The background to the desire for a new treaty is a shared view that in order to guarantee monetary stability and to prevent attacks on the euro or other currencies, common budgetary planning and greater tax harmonisation are necessary. This economic union would complement the monetary union in which 17 countries share a currency which the nine others plan join in future. These are also the conditions under which the countries with budget surpluses (principally Germany) will agree to continue assisting others.
However, because the UK vetoed it, the new treaty cannot be an EU Treaty. It will therefore be agreed in a framework different from that of the EU. This implies that although the EU will remain in place, much future policy making will be within the new treaty framework, without UK participation.
Aware of the difficulty Cameron was in with Conservative backbench sentiment, Nick Clegg worked hard over a six week period to try to prevent such an outcome. He met or spoke to the prime minister every day over the last three weeks to convince him of the danger and to help him devise a strategy to manage it. He also spoke to many other EU leaders. What he had no control over was how the PM would play his cards in the meeting.

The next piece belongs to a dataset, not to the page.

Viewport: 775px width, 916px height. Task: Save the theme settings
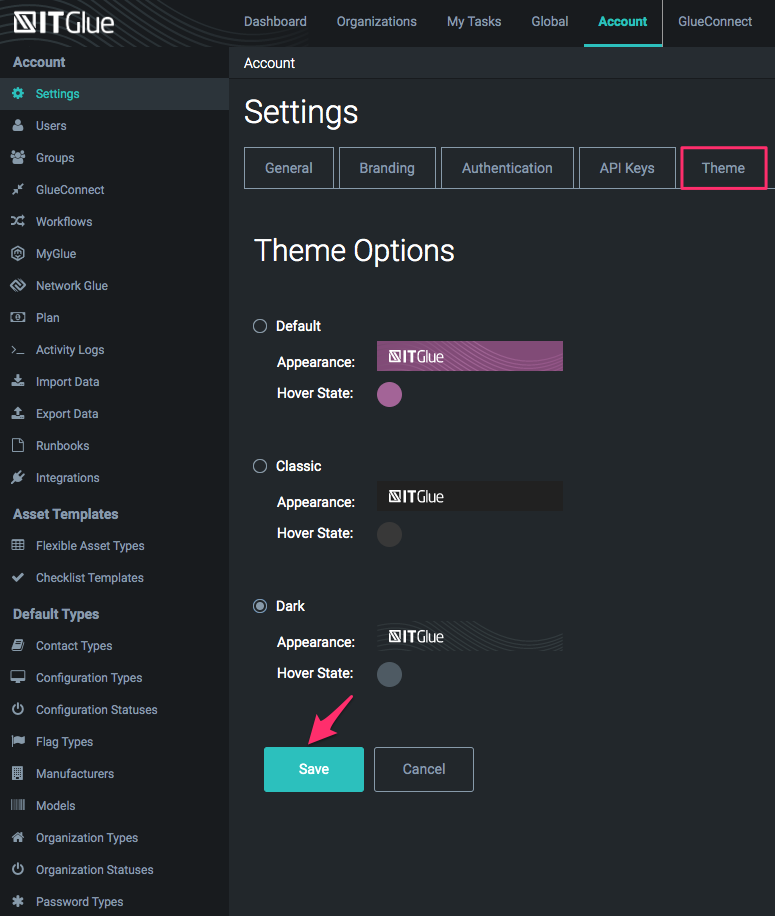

By most accounts, Cameron got off to a bad start. Not having been present at the European People's Party pre-summit meeting in Marseilles (since his first act as party leader was to withdraw the Tories from the EPP), Cameron had little sense of the mood within Europe's majority. At Thursday night's supper he spoke strongly against regulation of financial services (particularly the hedge funds which finance the Tory party), which cost him sympathy among leaders who feel such regulation to be necessary. When offered by the chairman, later, a choice between agreement among 17 on closer union on the basis of Protocol 12 (which requires no treaty change and therefore remains within the existing treaty framework) and a new intergovernmental treaty, Cameron said it made no difference to him. Finally, just before 4am (when he could reasonably have asked for a postponement of business until later in the morning) he presented a list of demands to move the basis of decision making on financial services legislation within the single market from qualified majority voting to unanimity 'to protect the city of London'. He had clearly decided to go all in and, unsurprisingly, his bluff was called. At the press conference to explain his stance he was visibly shaken.
What can be said of Cameron's list of demands to protect the City? As with previous UK negotiating tactics they consisted mainly of setting up Aunt Sallies only to claim victory at home when he knocked them down. Any EU tax measure requires unanimous agreement, so a financial transaction tax could not be imposed without UK agreement. In the twenty years of the single market the UK has never been outvoted on any major piece of single market legislation, so there is no real reason to fear excessive new regulatory burdens. Moreover, the EU works on the tacit understanding that if a country has justified fears about a major national interest a compromise will be found. (The Working Time Directive, for example, sat for over 15 years in the Council's 'In' tray.) The 'safeguards' he insisted on are in practice already there.
The irony of the outcome is that the City of London is probably now more vulnerable than before. The UK will wish to adopt some of the legislation which the 26 adopt (in order to remain competitive and to continue to trade freely) but will have no say over it. International investors may switch investment to the continent for legal certainty and even financial institutions may move to Frankfurt, the seat of the European Central Bank. As one of my colleagues remarked, the City may believe Britain can be like Switzerland but without the snow; in fact we will end up like Norway but without the oil.
Does all this spell doom for the UK? No, not necessarily. The Euro is not yet out of the woods, so sterling still has some appeal. But the most valuable aspect of EU membership other than free trade is solidarity. Having chosen not to go forward with the others, Britain no longer enjoys this.
Liberal Democrats are right to be angry. Cameron has done something which even Mrs Thatcher avoided, namely to let the others go ahead without Britain. His actions were determined by the dispositions of the Conservative Party, not the interests of Britain. Had he accepted a Protocol 12 arrangement he would have prevented the relegation of Britain to an outer wing. His statement to the House of Commons this afternoon, while avoiding hubris, contained half truths and dubious assumptions.
Should it be an issue on which to quit the coalition? I think not. Of all the chapters of the coalition agreement the EU chapter is the least well thought through and contains no provisions for such a development. Cameron probably calculated that if insisting on his demands led to a coalition rupture he could, if necessary, win a general election.
Moreover, however unlikely it looks, there is nothing at present to prevent the UK changing its mind and opting back in (though almost certainly after the others have set the rules, of course. To me it looks like the Conference of Messina all over again.) What we must do is persuade the remaining pro-European Tories to join the Liberal Democrats and convince British business that the country is no longer safe in Conservative hands. They may now need little convincing.